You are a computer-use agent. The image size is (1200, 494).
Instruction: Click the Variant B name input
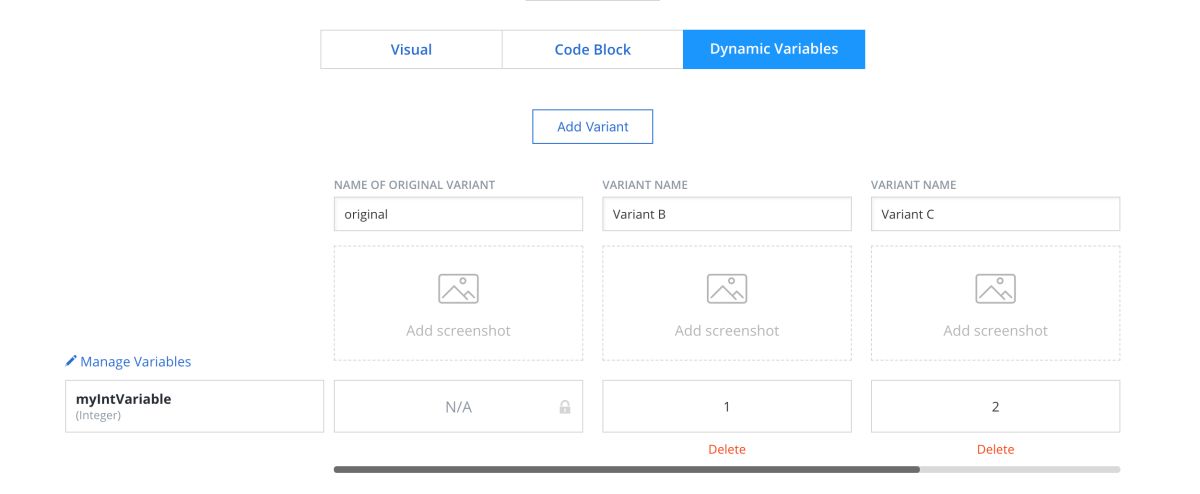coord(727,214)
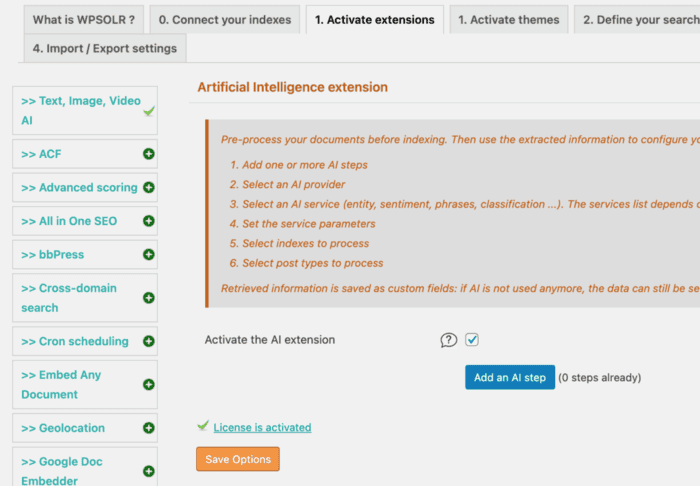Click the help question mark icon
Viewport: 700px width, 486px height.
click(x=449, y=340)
☆ ☆ ☆ ☆ ☆ ☆ ☆
Try it: Leave out the pictures and set down all of the data exactly.

Output for this exercise:
You are a computer-use agent. The image size is (1200, 494).
Instruction: Click the Variant B name input
coord(727,214)
Click the help question mark icon
Viewport: 700px width, 486px height.
click(x=449, y=340)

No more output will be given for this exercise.